Data records:
===

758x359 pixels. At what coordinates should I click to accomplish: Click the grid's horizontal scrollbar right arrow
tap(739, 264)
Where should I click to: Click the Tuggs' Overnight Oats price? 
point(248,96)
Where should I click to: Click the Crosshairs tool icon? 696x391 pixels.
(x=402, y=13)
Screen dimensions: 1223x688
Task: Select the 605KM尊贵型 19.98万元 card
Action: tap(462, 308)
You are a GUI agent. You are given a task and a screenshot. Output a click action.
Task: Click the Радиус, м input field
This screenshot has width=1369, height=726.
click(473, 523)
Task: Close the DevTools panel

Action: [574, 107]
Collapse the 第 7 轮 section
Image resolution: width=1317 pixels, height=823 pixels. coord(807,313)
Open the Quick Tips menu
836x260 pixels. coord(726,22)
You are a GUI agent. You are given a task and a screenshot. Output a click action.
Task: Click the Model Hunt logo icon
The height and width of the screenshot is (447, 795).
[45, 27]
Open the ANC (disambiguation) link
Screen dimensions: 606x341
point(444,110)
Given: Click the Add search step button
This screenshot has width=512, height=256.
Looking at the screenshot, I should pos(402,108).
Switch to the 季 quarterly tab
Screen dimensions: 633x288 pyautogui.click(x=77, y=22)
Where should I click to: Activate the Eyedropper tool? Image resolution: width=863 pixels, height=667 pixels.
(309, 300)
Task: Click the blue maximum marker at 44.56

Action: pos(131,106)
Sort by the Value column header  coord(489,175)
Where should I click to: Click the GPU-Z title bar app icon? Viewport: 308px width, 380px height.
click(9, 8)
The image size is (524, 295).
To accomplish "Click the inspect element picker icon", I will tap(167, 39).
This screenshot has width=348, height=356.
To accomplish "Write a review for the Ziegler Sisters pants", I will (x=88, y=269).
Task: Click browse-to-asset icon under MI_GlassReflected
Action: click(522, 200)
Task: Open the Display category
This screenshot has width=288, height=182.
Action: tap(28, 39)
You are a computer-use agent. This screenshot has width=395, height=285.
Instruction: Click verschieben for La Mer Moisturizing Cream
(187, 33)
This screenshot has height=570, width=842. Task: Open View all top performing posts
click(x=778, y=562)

===

» **Exercise description**: Reproduce the rows above line for line, with no changes.

» **The response**:
758x359 pixels. At what coordinates should I click to accomplish: Click the grid's horizontal scrollbar right arrow
tap(739, 264)
Where should I click to: Click the Tuggs' Overnight Oats price? 
point(248,96)
Where should I click to: Click the Crosshairs tool icon? 696x391 pixels.
(x=402, y=13)
Screen dimensions: 1223x688
Task: Select the 605KM尊贵型 19.98万元 card
Action: tap(462, 308)
You are a GUI agent. You are given a task and a screenshot. Output a click action.
Task: Click the Радиус, м input field
This screenshot has width=1369, height=726.
click(473, 523)
Task: Close the DevTools panel

Action: [574, 107]
Collapse the 第 7 轮 section
Image resolution: width=1317 pixels, height=823 pixels. coord(807,313)
Open the Quick Tips menu
836x260 pixels. coord(726,22)
You are a GUI agent. You are given a task and a screenshot. Output a click action.
Task: Click the Model Hunt logo icon
The height and width of the screenshot is (447, 795).
[45, 27]
Open the ANC (disambiguation) link
Screen dimensions: 606x341
point(444,110)
Given: Click the Add search step button
This screenshot has width=512, height=256.
Looking at the screenshot, I should pos(402,108).
Switch to the 季 quarterly tab
Screen dimensions: 633x288 pyautogui.click(x=77, y=22)
Where should I click to: Activate the Eyedropper tool? Image resolution: width=863 pixels, height=667 pixels.
(309, 300)
Task: Click the blue maximum marker at 44.56

Action: pos(131,106)
Sort by the Value column header  coord(489,175)
Where should I click to: Click the GPU-Z title bar app icon? Viewport: 308px width, 380px height.
click(9, 8)
The image size is (524, 295).
To accomplish "Click the inspect element picker icon", I will tap(167, 39).
This screenshot has width=348, height=356.
To accomplish "Write a review for the Ziegler Sisters pants", I will (x=88, y=269).
Task: Click browse-to-asset icon under MI_GlassReflected
Action: click(522, 200)
Task: Open the Display category
This screenshot has width=288, height=182.
Action: tap(28, 39)
You are a computer-use agent. This screenshot has width=395, height=285.
Instruction: Click verschieben for La Mer Moisturizing Cream
(187, 33)
This screenshot has height=570, width=842. Task: Open View all top performing posts
click(x=778, y=562)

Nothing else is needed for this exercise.